## Web Scraping Task – CodeVeda Internship

For my first task during the CodeVeda internship, I was assigned to scrape data from the web using **BeautifulSoup**. I chose to scrape table data about the **world's highest revenue companies**.

### Challenges Encountered

While working on this task, I ran into a few challenges:

1. **Malformed Table Rows**  
   After successfully scraping the table headers, I noticed that the `<tbody>` section of the table was not structured correctly. It contained only `<td>` elements without any enclosing `<tr>` rows. This made it technically invalid and difficult to work with.  
   To solve this, I grouped the `<td>` elements based on the number of headers so that each group formed a complete row.

2. **Advertisements Embedded in Table**  
   The table included breakpoints with advertisement text that were not part of the actual data. These ad blocks were placed inside the table structure, using `<td>` tags, which made them appear as if they were part of the data.  
   I resolved this by filtering out elements that did not fall between valid opening and closing `<td>` tags.

3. **Pagination Handling**  
   The table data was paginated, with a "Next" button linking to subsequent pages.
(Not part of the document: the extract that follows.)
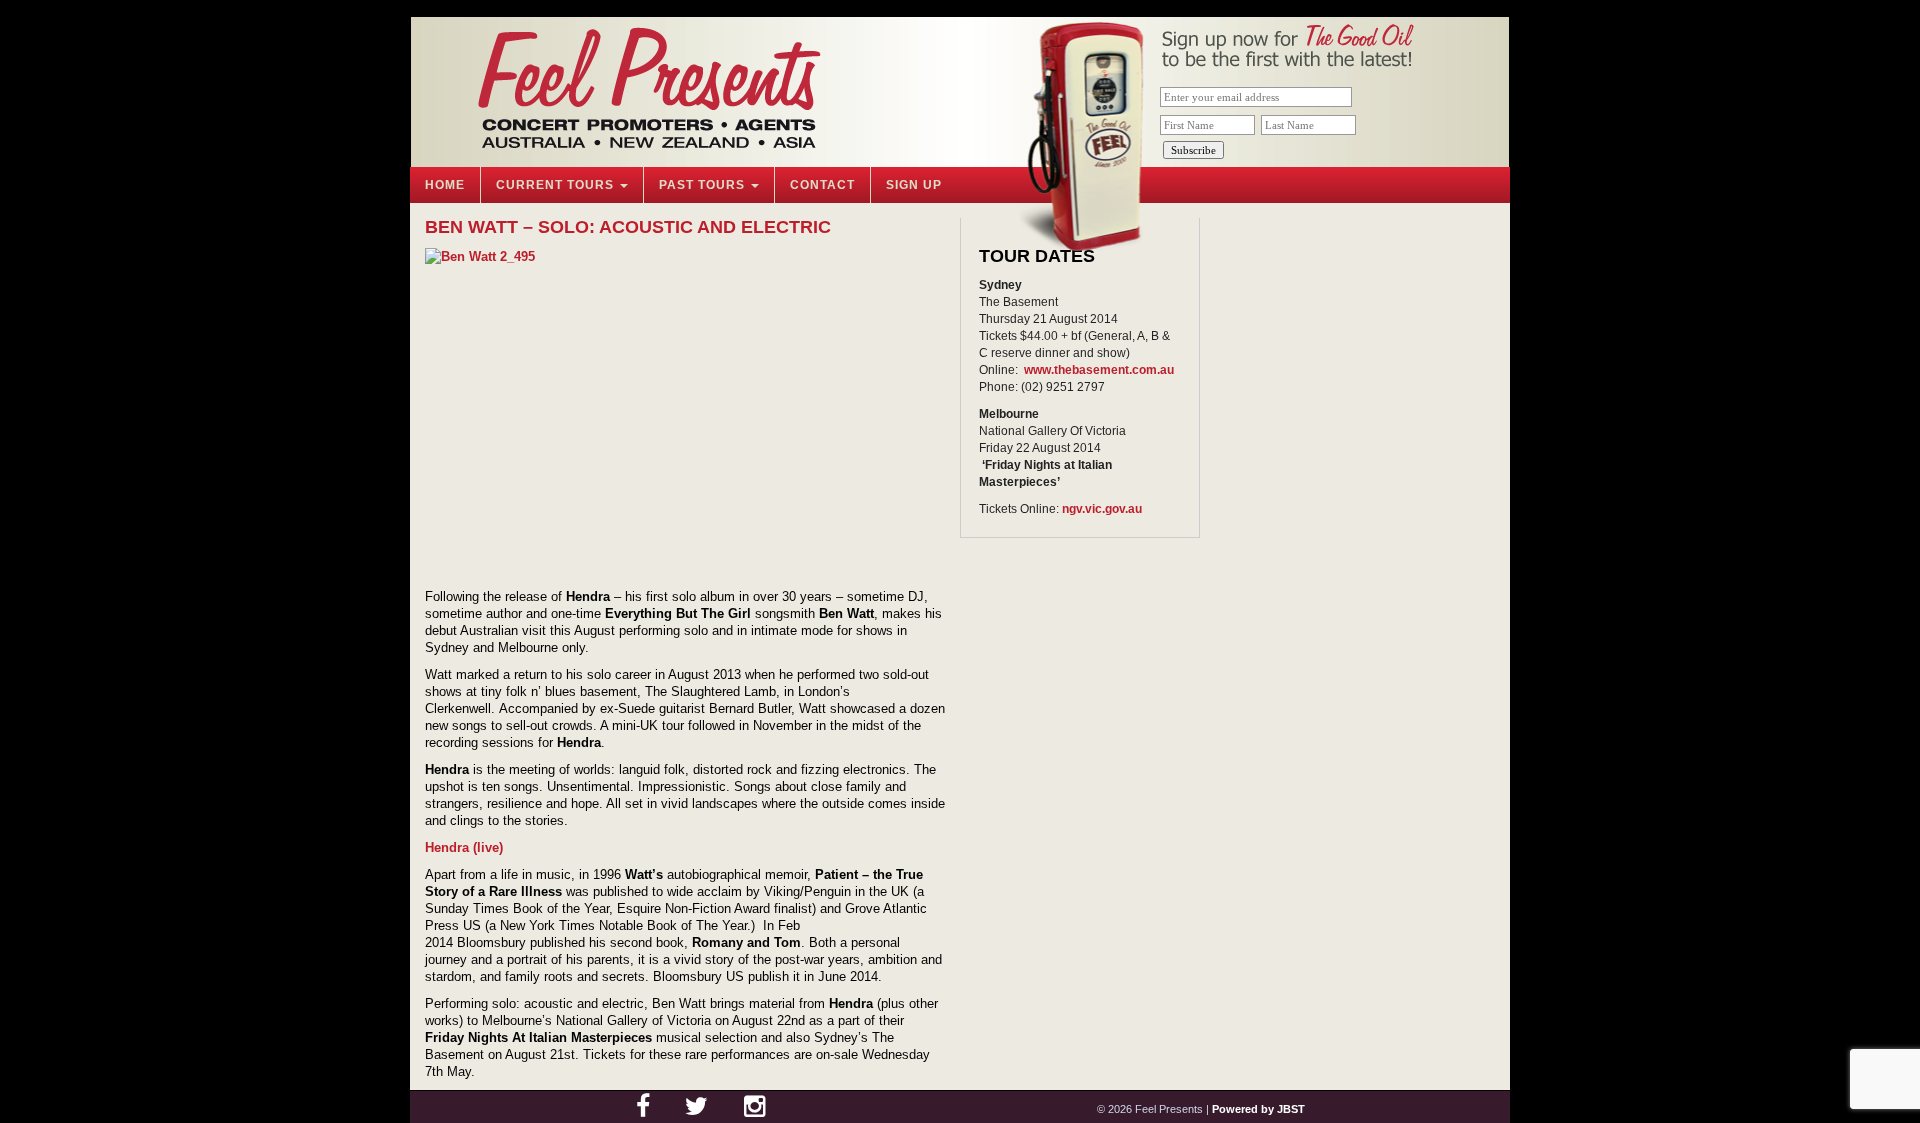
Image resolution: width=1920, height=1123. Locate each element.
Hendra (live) (464, 847)
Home (445, 185)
I handled this by identifying the pagination link and programmatically fetching and parsing all pages to gather the full dataset.


In [None]:
from bs4 import BeautifulSoup
import requests
import pandas as pd

: 

In [None]:
url = "https://companiesmarketcap.com/largest-companies-by-revenue/"
page = requests.get(url)

soup = BeautifulSoup(page.text, 'html')

In [None]:
table = soup.find('table', class_='default-table')
# print(table.prettify())

In [None]:
raw_table_titles = table.find_all("th")
table_titles = [title.text for title in table_titles]
table_titles

In [None]:
tbody = soup.find('tbody')
tds = tbody.find_all('td', recursive=False)
clean_tds = [td for td in tds if td.name == "td" and td.contents]

In [None]:
columns_per_row = len(table_titles)

In [None]:
# Group tds into rows
rows = [
    clean_tds[i:i + columns_per_row]
    for i in range(0, len(clean_tds), columns_per_row)
]

# rows

In [None]:
# Convert rows to plain text
data = []
for row in rows:
    data.append([cell.get_text(strip=True) for cell in row])

In [None]:
df = pd.DataFrame(data, columns=table_titles)
df

### Handle paginated data

In [None]:
base_url = "https://companiesmarketcap.com"
start_url = "/largest-companies-by-revenue/"

all_data = []
next_page = start_url

# count = 1

while next_page:
    print(f"Fetching: {next_page}")
    response = requests.get(base_url + next_page)
    soup = BeautifulSoup(response.text, "html.parser")

    # Extract your <td> data here
    tds = tbody.find_all('td', recursive=False)
    clean_tds = [td for td in tds if td.name == "td" and td.contents]
    all_data.extend([td.get_text(strip=True) for td in clean_tds])

    # Find the "Next" button
    next_link = soup.find("a", class_="page-link", string=lambda text: text and "Next" in text)

    if next_link and next_link.get("href"):
        next_page = next_link["href"]
    else:
        next_page = None  # no more pages
    # count = count + 1 

# At the end, `all_data` contains all scraped text data from all <td>s
print(f"Scraped {len(all_data)} td items.")

In [None]:
rows = [
    all_data[i:i + columns_per_row]
    for i in range(0, len(all_data), columns_per_row)
]


In [None]:
df = pd.DataFrame(data=rows, columns=table_titles)
df.sample(100)

In [None]:
# Save to CSV
df.to_csv('companies.csv', index=False)